_Instructions for the task_
Exactly the lines below from the one with "Remove the torrent using the red X icon" up to and including the one with "Given: Select تعیین" make up the answer, with nothing else added.

Stored items:
________________________

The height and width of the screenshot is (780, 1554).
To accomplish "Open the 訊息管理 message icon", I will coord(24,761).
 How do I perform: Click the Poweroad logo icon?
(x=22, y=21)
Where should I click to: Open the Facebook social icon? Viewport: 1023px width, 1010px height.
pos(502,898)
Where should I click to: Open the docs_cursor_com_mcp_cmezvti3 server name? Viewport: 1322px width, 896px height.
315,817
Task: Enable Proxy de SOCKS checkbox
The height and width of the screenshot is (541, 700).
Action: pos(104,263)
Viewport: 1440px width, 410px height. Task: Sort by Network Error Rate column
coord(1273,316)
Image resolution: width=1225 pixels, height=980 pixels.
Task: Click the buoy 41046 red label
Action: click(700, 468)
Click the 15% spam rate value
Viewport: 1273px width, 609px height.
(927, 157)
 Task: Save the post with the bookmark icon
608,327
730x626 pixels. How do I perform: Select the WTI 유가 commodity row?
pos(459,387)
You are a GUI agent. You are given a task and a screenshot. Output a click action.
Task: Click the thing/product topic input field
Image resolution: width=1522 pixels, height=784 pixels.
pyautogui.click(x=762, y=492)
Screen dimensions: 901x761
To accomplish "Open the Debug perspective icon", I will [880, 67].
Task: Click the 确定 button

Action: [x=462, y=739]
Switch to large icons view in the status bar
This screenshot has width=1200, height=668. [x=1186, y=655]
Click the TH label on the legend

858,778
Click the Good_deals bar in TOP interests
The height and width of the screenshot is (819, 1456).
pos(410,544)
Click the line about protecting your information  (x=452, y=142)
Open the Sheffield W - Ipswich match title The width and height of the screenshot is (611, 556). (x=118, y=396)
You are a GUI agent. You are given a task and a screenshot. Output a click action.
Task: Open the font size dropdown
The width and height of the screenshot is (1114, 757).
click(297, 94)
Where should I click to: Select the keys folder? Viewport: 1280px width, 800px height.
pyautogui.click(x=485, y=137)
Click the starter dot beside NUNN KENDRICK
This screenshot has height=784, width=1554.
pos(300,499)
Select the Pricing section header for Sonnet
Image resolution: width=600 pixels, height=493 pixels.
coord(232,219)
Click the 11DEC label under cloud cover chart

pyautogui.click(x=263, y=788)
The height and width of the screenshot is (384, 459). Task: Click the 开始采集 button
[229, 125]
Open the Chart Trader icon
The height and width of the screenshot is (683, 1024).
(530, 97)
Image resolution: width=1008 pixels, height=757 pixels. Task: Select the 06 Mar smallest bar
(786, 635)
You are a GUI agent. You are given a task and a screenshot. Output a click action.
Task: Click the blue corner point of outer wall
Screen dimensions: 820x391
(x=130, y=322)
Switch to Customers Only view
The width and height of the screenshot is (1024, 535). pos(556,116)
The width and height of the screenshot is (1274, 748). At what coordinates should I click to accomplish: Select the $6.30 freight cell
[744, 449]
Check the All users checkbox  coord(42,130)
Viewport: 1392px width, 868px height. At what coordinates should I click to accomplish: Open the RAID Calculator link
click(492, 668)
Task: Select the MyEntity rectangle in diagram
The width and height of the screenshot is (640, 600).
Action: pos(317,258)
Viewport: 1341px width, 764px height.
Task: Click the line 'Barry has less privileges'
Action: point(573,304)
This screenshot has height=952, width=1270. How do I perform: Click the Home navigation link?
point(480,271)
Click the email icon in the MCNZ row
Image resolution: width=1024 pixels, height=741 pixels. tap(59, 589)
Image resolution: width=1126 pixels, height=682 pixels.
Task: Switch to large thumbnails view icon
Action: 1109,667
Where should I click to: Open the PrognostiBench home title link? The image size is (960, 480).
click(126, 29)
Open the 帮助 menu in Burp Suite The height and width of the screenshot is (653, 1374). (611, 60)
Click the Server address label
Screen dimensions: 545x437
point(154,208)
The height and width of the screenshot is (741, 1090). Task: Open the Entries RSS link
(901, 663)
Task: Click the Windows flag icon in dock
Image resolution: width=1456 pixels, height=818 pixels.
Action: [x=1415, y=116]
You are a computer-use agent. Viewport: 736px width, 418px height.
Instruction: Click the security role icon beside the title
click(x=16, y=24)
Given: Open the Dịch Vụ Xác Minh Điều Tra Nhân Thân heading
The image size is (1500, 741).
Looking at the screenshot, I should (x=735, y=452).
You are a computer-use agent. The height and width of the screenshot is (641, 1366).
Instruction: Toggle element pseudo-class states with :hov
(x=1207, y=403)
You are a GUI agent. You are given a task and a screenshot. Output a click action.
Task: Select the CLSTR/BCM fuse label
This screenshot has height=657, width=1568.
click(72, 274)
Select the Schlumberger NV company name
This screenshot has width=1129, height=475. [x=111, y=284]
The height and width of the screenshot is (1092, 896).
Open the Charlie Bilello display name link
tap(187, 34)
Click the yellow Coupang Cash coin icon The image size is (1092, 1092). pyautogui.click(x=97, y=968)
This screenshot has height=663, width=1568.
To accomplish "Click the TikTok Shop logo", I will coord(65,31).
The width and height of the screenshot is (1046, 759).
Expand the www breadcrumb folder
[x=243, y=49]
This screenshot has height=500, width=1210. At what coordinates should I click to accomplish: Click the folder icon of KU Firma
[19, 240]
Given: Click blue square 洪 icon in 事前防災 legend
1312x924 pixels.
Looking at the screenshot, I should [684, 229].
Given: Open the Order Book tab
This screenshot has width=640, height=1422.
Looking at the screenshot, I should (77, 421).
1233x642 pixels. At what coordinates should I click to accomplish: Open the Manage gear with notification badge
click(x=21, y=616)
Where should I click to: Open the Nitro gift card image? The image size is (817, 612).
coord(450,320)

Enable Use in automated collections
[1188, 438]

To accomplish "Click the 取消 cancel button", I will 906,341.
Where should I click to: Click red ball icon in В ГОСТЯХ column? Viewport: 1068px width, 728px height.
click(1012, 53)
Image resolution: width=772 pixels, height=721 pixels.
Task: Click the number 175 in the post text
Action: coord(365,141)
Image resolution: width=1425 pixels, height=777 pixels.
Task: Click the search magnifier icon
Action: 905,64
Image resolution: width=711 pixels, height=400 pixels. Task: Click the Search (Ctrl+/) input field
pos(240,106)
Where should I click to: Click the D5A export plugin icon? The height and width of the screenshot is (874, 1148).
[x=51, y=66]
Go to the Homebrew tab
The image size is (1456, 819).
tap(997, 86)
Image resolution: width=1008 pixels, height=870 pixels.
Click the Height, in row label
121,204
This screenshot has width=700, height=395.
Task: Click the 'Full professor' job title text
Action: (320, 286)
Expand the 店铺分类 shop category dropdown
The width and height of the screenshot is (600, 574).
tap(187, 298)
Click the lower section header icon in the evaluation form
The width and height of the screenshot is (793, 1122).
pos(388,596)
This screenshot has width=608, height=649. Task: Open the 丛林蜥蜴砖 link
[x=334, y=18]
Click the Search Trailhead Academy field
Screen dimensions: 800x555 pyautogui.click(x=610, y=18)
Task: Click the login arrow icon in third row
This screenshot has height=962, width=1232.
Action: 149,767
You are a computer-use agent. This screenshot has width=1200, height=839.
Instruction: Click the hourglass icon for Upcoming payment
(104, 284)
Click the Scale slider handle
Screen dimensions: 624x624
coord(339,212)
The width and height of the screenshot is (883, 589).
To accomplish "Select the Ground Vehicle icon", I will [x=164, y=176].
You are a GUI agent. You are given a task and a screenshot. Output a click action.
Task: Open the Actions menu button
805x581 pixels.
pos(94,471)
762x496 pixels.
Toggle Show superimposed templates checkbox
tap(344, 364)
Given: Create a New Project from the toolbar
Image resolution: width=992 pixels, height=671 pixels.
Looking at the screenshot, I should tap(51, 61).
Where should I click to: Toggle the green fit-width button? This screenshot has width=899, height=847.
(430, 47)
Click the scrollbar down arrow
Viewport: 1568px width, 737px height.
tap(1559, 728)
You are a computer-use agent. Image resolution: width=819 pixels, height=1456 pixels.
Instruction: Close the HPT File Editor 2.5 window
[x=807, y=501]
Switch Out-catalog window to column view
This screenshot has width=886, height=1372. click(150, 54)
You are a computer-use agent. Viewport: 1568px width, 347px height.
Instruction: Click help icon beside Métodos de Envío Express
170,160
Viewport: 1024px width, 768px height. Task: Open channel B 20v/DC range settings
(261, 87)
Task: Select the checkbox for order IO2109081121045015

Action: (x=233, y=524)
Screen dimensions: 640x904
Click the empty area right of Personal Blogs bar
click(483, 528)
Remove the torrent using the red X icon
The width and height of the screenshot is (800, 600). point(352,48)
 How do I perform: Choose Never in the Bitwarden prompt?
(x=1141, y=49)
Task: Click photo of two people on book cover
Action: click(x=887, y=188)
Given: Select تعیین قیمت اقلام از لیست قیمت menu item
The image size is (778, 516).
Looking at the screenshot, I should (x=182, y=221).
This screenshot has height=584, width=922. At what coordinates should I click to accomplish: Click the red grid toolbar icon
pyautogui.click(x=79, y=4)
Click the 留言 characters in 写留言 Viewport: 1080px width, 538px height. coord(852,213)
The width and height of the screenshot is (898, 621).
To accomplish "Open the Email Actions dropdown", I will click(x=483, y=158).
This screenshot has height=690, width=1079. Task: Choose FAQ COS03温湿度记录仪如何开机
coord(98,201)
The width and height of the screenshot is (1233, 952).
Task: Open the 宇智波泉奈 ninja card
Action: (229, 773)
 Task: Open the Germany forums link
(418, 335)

________________________

_Result of this task_
Remove the torrent using the red X icon
The width and height of the screenshot is (800, 600). point(352,48)
 How do I perform: Choose Never in the Bitwarden prompt?
(x=1141, y=49)
Task: Click photo of two people on book cover
Action: click(x=887, y=188)
Given: Select تعیین قیمت اقلام از لیست قیمت menu item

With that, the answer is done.